Reviewer for www.bookshelfbombshells.com -- launching July 2011!
Minx_Malone
Jun. 22nd, 2011 03:03 am (UTC)
This comment has convinced me
If the rest of the post didn't do it, this comment alone would have convinced me to buy one of your books! I agree completely.
Linda George
Jun. 21st, 2011 11:31 pm (UTC)
I really like Rob's take on the old myths.
One of the reason I enjoy Rob's books so much is that very different take on mythology. To me, that is what the whole Urban Fantasy genre is about. It is this take along with the great personalities that make her books so unique and enjoyable. I stumbled across Nightlife as mentioned in a blog and couldn't wait to get it in my hands. It was so worth it and I have enjoyed the ride so very much. Stay Snarkey and Gritty! I love these books.
rubygirl29
Jun. 22nd, 2011 12:23 am (UTC)
Rob Thurman was my first introduction into Urban Fantasy. When Nightlife crossed my desk at the library, I was immediately captured by the idea of Cal, half-monster, half-human, and Niko, his ninja-esque brother. I was hooked. I've been recommending the hell out of her books to my fellow librarians, and customers who like Urban Fantasy. Waiting for the next book is nerve-wracking!
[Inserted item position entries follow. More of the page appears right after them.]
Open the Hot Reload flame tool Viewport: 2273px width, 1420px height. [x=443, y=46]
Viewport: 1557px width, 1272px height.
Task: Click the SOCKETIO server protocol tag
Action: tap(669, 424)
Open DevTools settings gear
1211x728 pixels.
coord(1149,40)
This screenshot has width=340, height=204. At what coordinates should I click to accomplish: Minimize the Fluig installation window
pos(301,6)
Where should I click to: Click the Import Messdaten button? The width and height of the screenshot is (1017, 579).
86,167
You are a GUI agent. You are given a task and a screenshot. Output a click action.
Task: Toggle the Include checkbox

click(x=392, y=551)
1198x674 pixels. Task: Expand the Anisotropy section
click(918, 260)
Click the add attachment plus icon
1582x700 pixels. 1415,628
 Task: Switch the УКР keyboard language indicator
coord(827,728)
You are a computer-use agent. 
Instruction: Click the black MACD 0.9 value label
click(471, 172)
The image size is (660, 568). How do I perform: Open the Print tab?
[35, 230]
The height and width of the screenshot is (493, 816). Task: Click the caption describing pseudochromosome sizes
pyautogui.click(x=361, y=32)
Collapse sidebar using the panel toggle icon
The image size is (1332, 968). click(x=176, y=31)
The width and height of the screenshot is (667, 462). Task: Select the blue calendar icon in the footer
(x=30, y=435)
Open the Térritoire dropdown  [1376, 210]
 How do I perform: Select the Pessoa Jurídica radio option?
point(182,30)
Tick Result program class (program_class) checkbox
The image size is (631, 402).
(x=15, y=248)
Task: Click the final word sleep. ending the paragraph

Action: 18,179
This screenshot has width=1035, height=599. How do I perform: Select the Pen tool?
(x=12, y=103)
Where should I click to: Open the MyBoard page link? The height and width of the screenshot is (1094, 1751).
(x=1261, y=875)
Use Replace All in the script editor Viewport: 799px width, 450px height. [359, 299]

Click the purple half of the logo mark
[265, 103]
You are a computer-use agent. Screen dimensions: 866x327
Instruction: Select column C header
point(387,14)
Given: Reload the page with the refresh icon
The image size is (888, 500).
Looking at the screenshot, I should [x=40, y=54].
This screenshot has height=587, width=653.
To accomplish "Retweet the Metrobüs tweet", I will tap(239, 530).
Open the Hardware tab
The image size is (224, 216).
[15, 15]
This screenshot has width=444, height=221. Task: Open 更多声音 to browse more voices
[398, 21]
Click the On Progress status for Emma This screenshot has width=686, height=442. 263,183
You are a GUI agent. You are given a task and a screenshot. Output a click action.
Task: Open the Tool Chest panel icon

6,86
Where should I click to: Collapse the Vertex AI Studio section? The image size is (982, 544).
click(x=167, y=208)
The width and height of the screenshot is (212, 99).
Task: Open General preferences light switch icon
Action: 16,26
I also love how she has taken the Trickster mythology and used it in her Trixa series. She has a gift for writing characters who are both real and fey, and still making you care about them.

She's a keeper. One of the authors who I will buy even though I have access to her books at the library.
(Anonymous)
Jun. 22nd, 2011 01:58 am (UTC)
I never liked rules either.
beenonfire
Jun. 22nd, 2011 04:08 pm (UTC)
I've really enjoyed this look at the thoughts behind the building of the Cal Leandros world. Almost as much as I've enjoyed the series itself!

Although I love our dearly held myths and I've spent far too much of my time on Earth studying it in school and of my own accord, I will cut a great deal of slack to an author who can put an original spin on it all. I'll take the same old spin too, if it's at least well-written. (The thing I love about Rob Thurman is that it's both!)
(Anonymous)
Jun. 22nd, 2011 06:29 pm (UTC)
This is a really cool interview. I'm a huge fan, and one of the things I love the most about Robs books, is that the mythology is so different.
jedimika
Jun. 22nd, 2011 11:24 pm (UTC)
Listened to the Binwalla podcast today...great interview!
deidre_dee
Jun. 22nd, 2011 11:45 pm (UTC)
Mythology is interesting to begin with, but originality is always a good thing.

That way the story hasn't been done before.

But that's what I like about Rob, there's some basis in "reality" (haha) when it comes to past myths but she twists them all up without being too over the the top.

I love her books and for someone who reads, eats and breathes nothing but fantasy/sci-fi, she has a different take on them than most authors and she's gritty without being too dirty. (;

There's always hope at the end. No matter how bleak.

Loved the interview, and the pictures of course.
riley_merrick
Jun. 23rd, 2011 12:18 am (UTC)
Personally, I love the twisty turns Rob takes with mythology. I quite enjoy how Ilona Andrews took vampires and made them gross again, and I *really* enjoy what Rob's idea of elves are -- take that, Legolas fans. *snicker*

And fur chaps, hee.
linziday
Jun. 23rd, 2011 02:02 am (UTC)
LOVE your books!
vanishinginq
Jun. 25th, 2011 02:05 pm (UTC)
I think honestly my favorite part of the mythology that Thurman created was the part about werewolves. I don't remember ever reading anything when someone said that they were in fact wolves that changed into people, not people who changed into wolves. Probably one of the most original things I've ever seen done to the werewolf legend, and actually made me like them.